SET TASK —
Put the lines below into a numbered list, omitting any blank lines. Leave the pictures out of your answer.

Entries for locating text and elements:
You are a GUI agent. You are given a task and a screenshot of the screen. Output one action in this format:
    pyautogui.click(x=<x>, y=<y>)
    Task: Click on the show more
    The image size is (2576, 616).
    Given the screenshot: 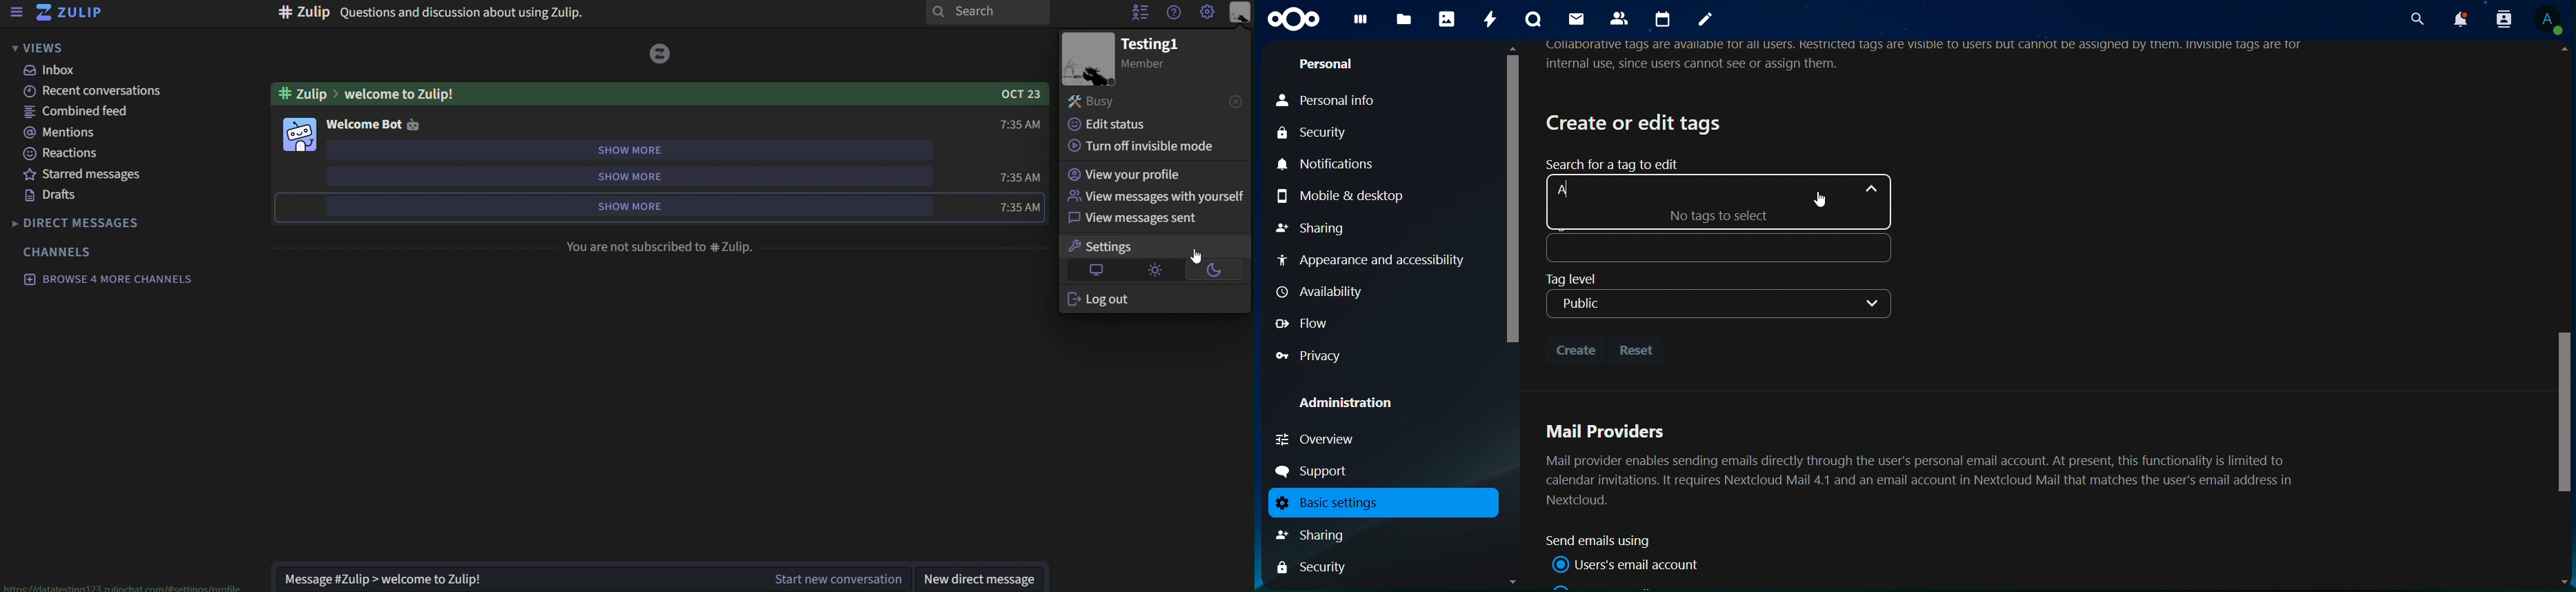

OUTPUT —
1. You are a GUI agent. You are given a task and a screenshot of the screen. Output one action in this format:
2.     pyautogui.click(x=<x>, y=<y>)
3.     Task: Click on the show more
4.     The image size is (2576, 616).
5.     Given the screenshot: 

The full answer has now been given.